Фадеев зовет к себе друзей, и они приезжают. Но одиночество не оставляет его.

Планы у меня большие, – пишет он Луговскому. – Чувствую, что вошел уже в ту пору, когда ветрогонству – конец. Надо закончить роман, написать несколько рассказов для «Правды», засесть основательно за теорию и за науки и одолеть поначалу не менее двух языков – немецкий и английский. Засяду под Владивостоком, и года полтора-два в Москве меня пусть не ждут (сие пока в тайне держи, т. к. разрешения от ЦК я пока не имею, да и боюсь, что дойдет эта весть до родных и любовниц и начнут они меня мучить слезными письмами). Чувствую я себя прекрасно – в здешней суровости, в здешних темпах и масштабах. Поначалу – «встречи с друзьями!» – кое-что мы попили (раза два я нарезался даже основательно), а сейчас уж и думать забыл – не до того (очень хочется работать).

Вспоминая последние два года, не могу подчас избавиться от чувства большой грусти – прожиты не так, как надо, с малыми успехами и – в сущности, без радостей. Хотелось бы иметь в предстоящей жизни подругу сердца, да, кажется, придется одному быть. За жизнь свою не менее, должно быть, тридцати «алмазов сих» подержал в руках – и от них настоящей любви ни от кого не нажил, да и сам никому не предался до конца – теперь уж, видно, и поздновато надеяться. Так-то, mein Hertz![165]

Сколько еще ждет его впереди событий и личных, и общественных…

Но пока в письме к Павленко он, рассуждая о своих предпочтениях в классической литературе, размышляет о том, понадобятся ли кому-нибудь их произведения в будущем или нет, и заключает письмо словами, что никакой ценности они как писатели с Павленко не представляют, потому горестно говорит он: «…мы не мастера, а полезные писатели. Утешимся, Петя, что мы писатели «полезные»»[166].

Фадеев, по воспоминаниям Лидии Либединской, неоднократно рассказывал, что всякий раз, когда ощущал на себе взгляд Сталина, ему казалось, будто на нем висит десять пудов. «Его не трогали, – рассказывала она. – Сталин Фадеева любил, а в конце 1938 года его вдруг выбрали в ЦК. Жил Фадеев в Большом Комсомольском переулке – в доме НКВД»[167].

§ Поставленная задача A
Пожалуйста, преобразуйте строки от строки с "Click Кофе растворимый" до последней строки включительно в массив JSON из текстовых значений, по одному на каждую строку, пропустив пустые.
Строки ниже никак не связаны с отрывком о Фадееве.

§ Строки для обработки
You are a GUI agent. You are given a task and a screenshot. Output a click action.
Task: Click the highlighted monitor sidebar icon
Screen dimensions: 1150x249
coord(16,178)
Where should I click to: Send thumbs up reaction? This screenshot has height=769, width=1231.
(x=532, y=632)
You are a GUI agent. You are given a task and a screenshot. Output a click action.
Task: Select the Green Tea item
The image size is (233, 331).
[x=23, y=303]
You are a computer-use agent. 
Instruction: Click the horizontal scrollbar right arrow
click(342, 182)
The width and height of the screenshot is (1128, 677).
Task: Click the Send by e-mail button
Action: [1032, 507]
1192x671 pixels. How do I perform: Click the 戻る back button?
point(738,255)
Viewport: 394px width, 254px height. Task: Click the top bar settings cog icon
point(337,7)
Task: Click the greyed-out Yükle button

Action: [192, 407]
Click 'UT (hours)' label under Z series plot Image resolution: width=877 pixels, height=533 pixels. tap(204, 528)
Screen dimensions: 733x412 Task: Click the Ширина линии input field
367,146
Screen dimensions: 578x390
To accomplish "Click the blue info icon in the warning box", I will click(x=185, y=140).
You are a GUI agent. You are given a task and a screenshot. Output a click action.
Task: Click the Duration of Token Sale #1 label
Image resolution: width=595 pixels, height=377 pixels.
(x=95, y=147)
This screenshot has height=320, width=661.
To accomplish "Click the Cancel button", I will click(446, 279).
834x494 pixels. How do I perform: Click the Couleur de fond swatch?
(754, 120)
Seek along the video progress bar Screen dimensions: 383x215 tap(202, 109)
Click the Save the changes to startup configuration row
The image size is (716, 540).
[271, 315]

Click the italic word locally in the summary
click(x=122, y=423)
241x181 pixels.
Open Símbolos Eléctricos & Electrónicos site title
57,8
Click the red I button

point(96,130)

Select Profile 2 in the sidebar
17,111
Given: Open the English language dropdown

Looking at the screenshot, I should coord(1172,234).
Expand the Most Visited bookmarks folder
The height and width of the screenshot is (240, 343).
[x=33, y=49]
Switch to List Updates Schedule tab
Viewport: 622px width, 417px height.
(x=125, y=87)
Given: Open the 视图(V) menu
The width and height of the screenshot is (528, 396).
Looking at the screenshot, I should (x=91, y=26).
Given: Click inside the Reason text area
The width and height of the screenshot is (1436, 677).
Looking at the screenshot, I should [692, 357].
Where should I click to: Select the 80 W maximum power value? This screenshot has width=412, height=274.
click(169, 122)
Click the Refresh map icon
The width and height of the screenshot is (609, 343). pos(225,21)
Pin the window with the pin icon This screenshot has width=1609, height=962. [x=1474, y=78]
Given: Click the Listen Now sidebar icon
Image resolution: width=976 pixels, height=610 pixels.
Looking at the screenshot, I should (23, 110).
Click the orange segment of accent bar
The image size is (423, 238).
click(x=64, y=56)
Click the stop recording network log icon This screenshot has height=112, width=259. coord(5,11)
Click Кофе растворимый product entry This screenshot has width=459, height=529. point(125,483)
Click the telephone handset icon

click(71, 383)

§ Поставленная задача B
Продолжите отрывок о Фадееве после его последнего предложения.

§ Письменный ответ A
[
  "Click Кофе растворимый product entry This screenshot has width=459, height=529. point(125,483)",
  "Click the telephone handset icon",
  "click(71, 383)"
]

§ Письменный ответ B
«Я всегда верил ЦК», – повторял он растерянно после смерти Сталина.

И всю последующую жизнь он пытался уверовать в логику власти, которой служил как генеральный секретарь Союза писателей.

Зелинский записывает в дневнике в 1945 году рассказ Фадеева о том, как Сталин показал ему папку с допросами Кольцова – дело, видимо, происходило в начале 1939 года (Кольцов был арестован в декабре 1938?го). Фадеев объясняет своему биографу, что из допросов узнал о том, что Кольцов служил германской разведке.

Теперь я понимаю, – говорил он Зелинскому, – что он, видимо, был даже принят Гитлером самим. Но как человек умный, он усомнился в победе фашизма. И он для перестраховки связался с французской разведкой. Решил, что быть шпионом в демократической стране лучше, всегда туда можно будет скрыться[168].

Фадеев изо всех сил пытается вжиться в откровенный бред, который читал под сталинским присмотром, проникнуться логикой Кольцова – шпиона двух разведок. Кажется, что и сам-то он уже изъясняется как немного помешанный.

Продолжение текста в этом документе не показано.